Sit in the same seat in the helicopter every time, not even the one closest to the emergency exit so makes no sense......
....Unless you're the pilot.
Not a bad idea if you're not intending to eat immediately as newer products should always be put at the back to allow for stock rotation.At the supermarket, when picking out milk/ yoghurt/ whatever, I never take the one at the front. I rationalise by convincing myself that the front one is probably warmer than the ones behind it.
I always do this with any magazines, or come to think of it any paper based products. I think its a habit formed in art school, but that's too far back to remember.When picking up a newspaper (i.e. The Guardian) off of the pile in the shop I always choose the second one down, because once - about twenty years ago - the top one was damaged.
Coffee enemas
I also do that leaning forward when overtaking thing in my van.
Its even worse in the 7 1/2 ton lorry.
Overtaking is so painful when you're only going 2mph faster than the lorry you're overtaking. I find myself getting really tense mid overtake.
I thought it was just the people in cars behind the creeping overtake that got tense 😉
I wash my hands before going for a pee.
Several years of organic chemistry trains that into you.
Turn the bog roll so the sheet is on the outside.
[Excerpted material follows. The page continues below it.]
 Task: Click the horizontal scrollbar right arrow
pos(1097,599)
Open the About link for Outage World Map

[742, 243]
Sometimes in friends houses too.
Don't know why,not even sure when it started
Live in hope.
Turn the bog roll so the sheet is on the outside.
That's not pointless, it's the One True Way and the cause of holy wars.
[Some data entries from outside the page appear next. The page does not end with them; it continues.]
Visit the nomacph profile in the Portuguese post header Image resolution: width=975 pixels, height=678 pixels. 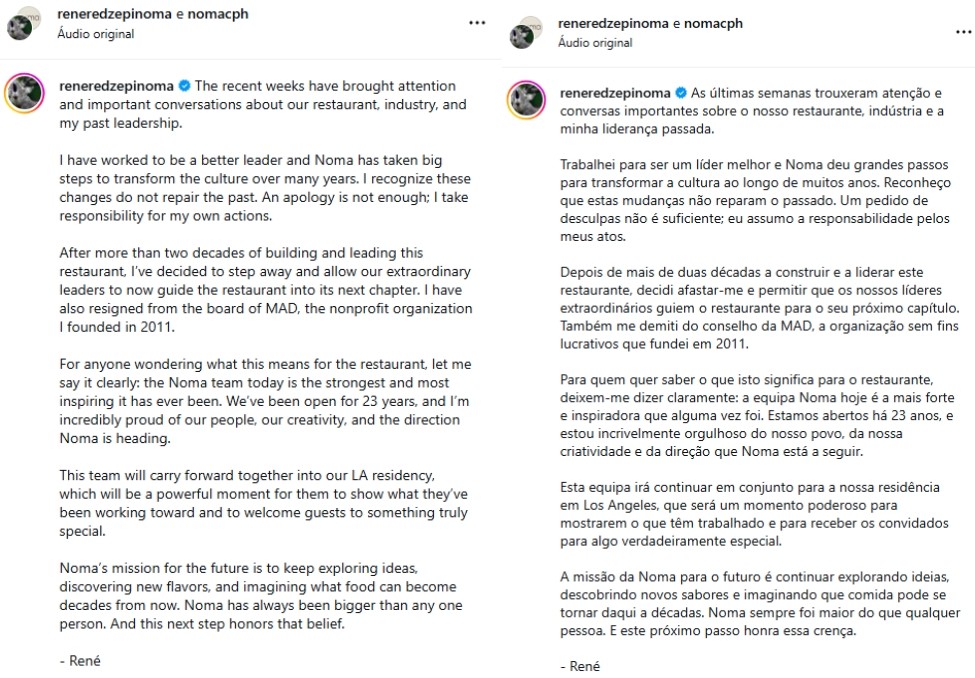(x=715, y=24)
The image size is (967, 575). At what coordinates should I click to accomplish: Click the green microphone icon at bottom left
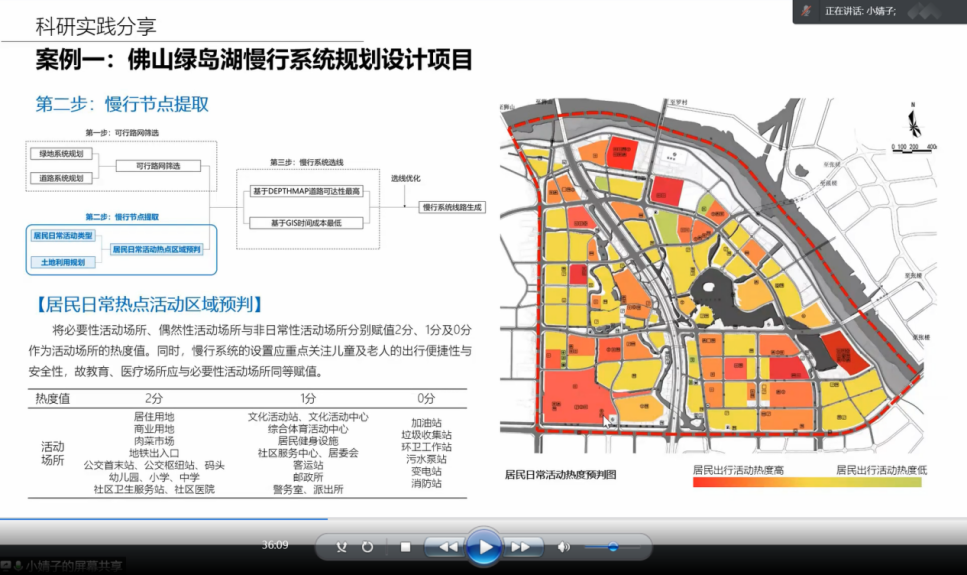click(x=18, y=567)
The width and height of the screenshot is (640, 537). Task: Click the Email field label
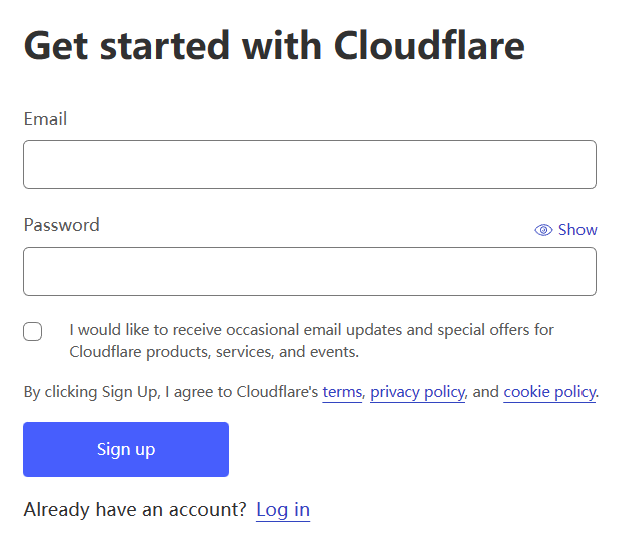click(45, 119)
Turn the bog roll so the sheet is on the outside.
Sometimes in friends houses too.
Missed opportunity! When in friends house replace bog roll with "non tear" bog roll from the joke shop. Remember to hide the real stuff before you leave.
PS, I don't have many mates 😆
The first house i rented had a fridge door that didn't shut properly at the bottom so i'd always give it a gentle kick in the outer corner to make it seal shut. Still do it to this day, over 20 years later 😳
Every Wednesday at 1pm I hoof myself in the slats for no reason.
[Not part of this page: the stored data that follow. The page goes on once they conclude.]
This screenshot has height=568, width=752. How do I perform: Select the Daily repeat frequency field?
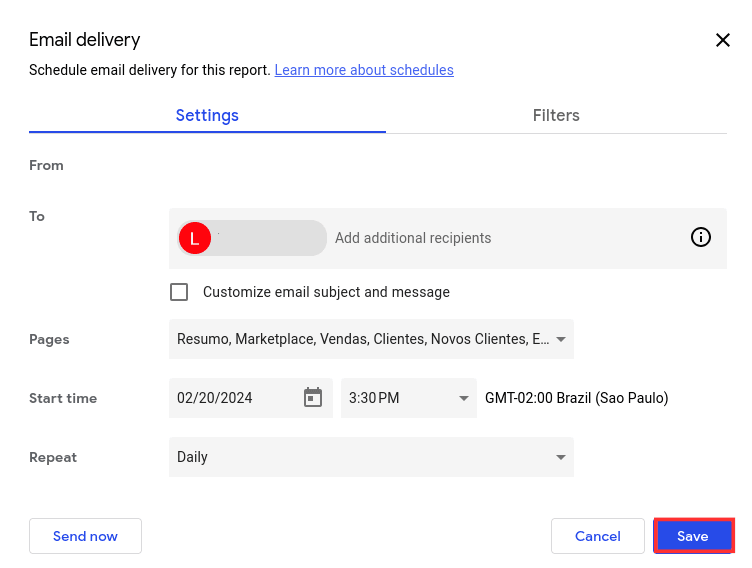pos(360,457)
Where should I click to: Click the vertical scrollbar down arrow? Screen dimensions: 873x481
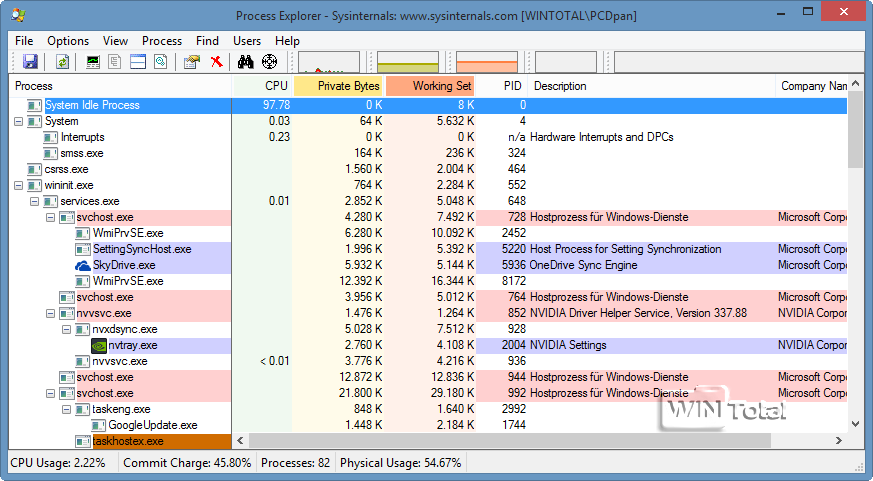click(855, 424)
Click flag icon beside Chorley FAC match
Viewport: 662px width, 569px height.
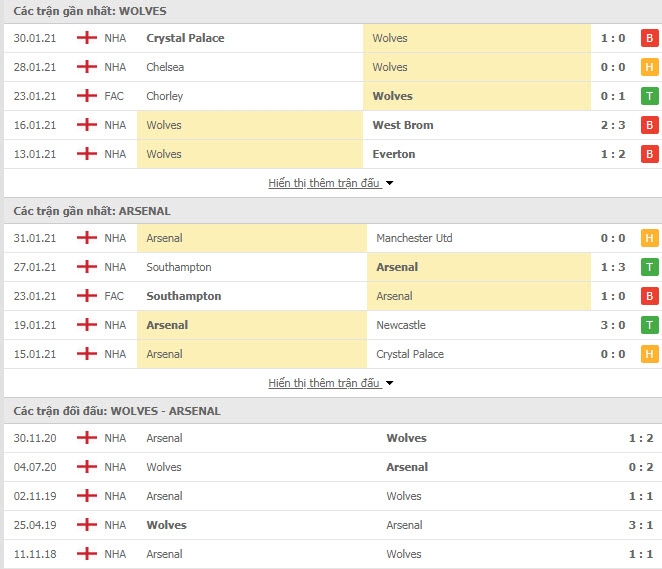pyautogui.click(x=86, y=96)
I've just done it now and it smarts a bit
Say 'hoof in the slats' for cheap laughs on forums.
Pull up on the car steering wheel to manual speed bumps and push down on the backside.
Accelerate hard if I see a pothole last minute to make the front end of my 1.5 tonne front wheel drive car go light and decrease the risk of going OTB (over the bonnet???).
Become annoyed at Mrs North for making us late.
Even though she's never changed her time keeping in the 21 years we've spent together....
Its just occurred to me that one of the most pointless things I still do is try to communicate through any agency through the 'contact us' form on their website. Whether its enquiring about buying copious amounts of their goods or service or making perfectly simple customer service enquiries, typing into a web form seems to be as much use shouting it into a paper bag then posting it.
Count stairs in my head as I'm ascending, not descending though
Sit down on the loo for a wee.........I'm male btw! But that's not pointless/stupid, its so much more relaxing.
Even though I always pay for fuel with a card and it makes no difference I have to round the amount off in the same way I did when you were counting the half pennies
Smoking
Subconsciously preparing for the car to try to turn around and run away when a bus or tractor approaches - despite that fact that 1. I am perfectly able to tell the difference between a car and my horse, and 2. said horse is not even alive anymore
Being mildly surprised that a stationary bike does not remain upright of its own accord - and that you will fall off if you don't put a foot down.